Quizá el problema es nuestro, por esperar que una herramienta se comporte como un ser consciente. Le pedimos a la IA que tenga gusto, criterio y sensibilidad, cuando en realidad es un sistema lógico y complejo, pero sin conciencia ni emociones. La próxima vez que le pida una recomendación a un amigo, valoraré mucho más su opinión, porque una recomendación humana se basa en la empatía y en un conocimiento profundo de la otra persona. Mi amigo sabe qué me emociona, qué me hace vibrar; la red neuronal solo sabe qué es popular.
ENTONCES, ¿QUÉ NOS QUEDA A LOS HUMANOS?

La respuesta ridícula de la IA, lejos de asustarme, me tranquilizó. Me demostró que hay un territorio en el que las máquinas, al menos por ahora, no pueden competir: el de la subjetividad, la emoción y el caos maravilloso que es el gusto humano. Nuestro criterio no se basa en algoritmos, sino en experiencias, recuerdos y una red de conexiones personales. El valor de nuestra opinión reside precisamente en que no es perfecta ni objetiva, ya que la imperfección de nuestro juicio es lo que nos otorga una sensibilidad única e irremplazable.

▶ _DATOS DISPONIBLES_
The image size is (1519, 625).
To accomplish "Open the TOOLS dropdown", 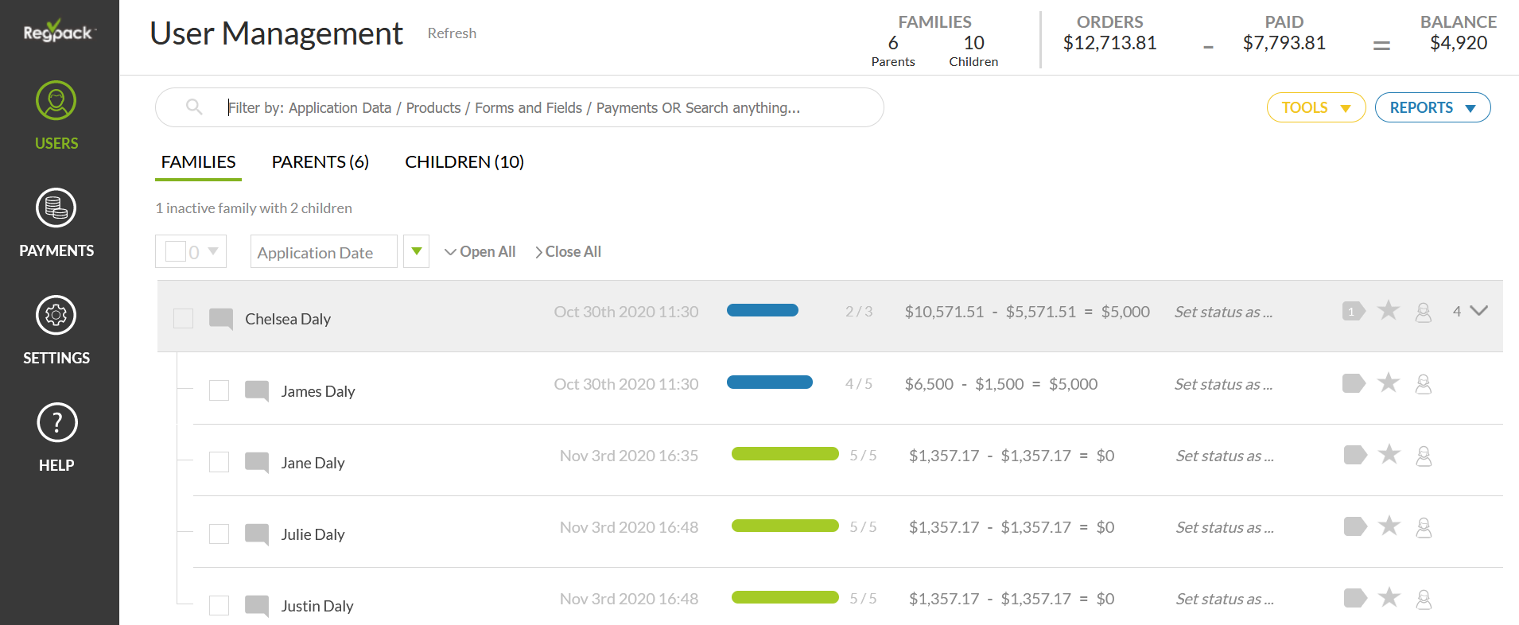I will [x=1315, y=107].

▶ _LO QUE SE PIDE_
[A] Traduce al inglés la oración del texto sobre la IA y el gusto humano "Mi amigo sabe qué me emociona, qué me hace vibrar; la red neuronal solo sabe qué es popular."
[B] Según el texto sobre la IA y el gusto humano, ¿en qué se basa nuestro criterio? Enumera todo lo que menciona.
[C] Retoma el texto sobre la IA y el gusto humano con un párrafo que siga a su última oración.
Los datos no guardan relación con el texto sobre la IA y el gusto humano.

▶ _RESULTADOS FINALES_
[A] My friend knows what moves me, what makes me come alive; the neural network only knows what is popular.

[B]
Experiencias
Recuerdos
Una red de conexiones personales

[C]
Así que la próxima vez que busque un buen drama, no consultaré a un código avanzado. Hablaré con un amigo, leeré la reseña de un crítico en quien confíe o, simplemente, me dejaré llevar por la intuición en la cartelera. La experiencia con la inteligencia artificial fue una lección valiosa. Me recordó que, en un mundo cada vez más automatizado, nuestro mayor valor añadido es precisamente nuestra humanidad, porque la capacidad de emocionarnos y compartir esa emoción es un lenguaje que la IA todavía está muy lejos de poder hablar.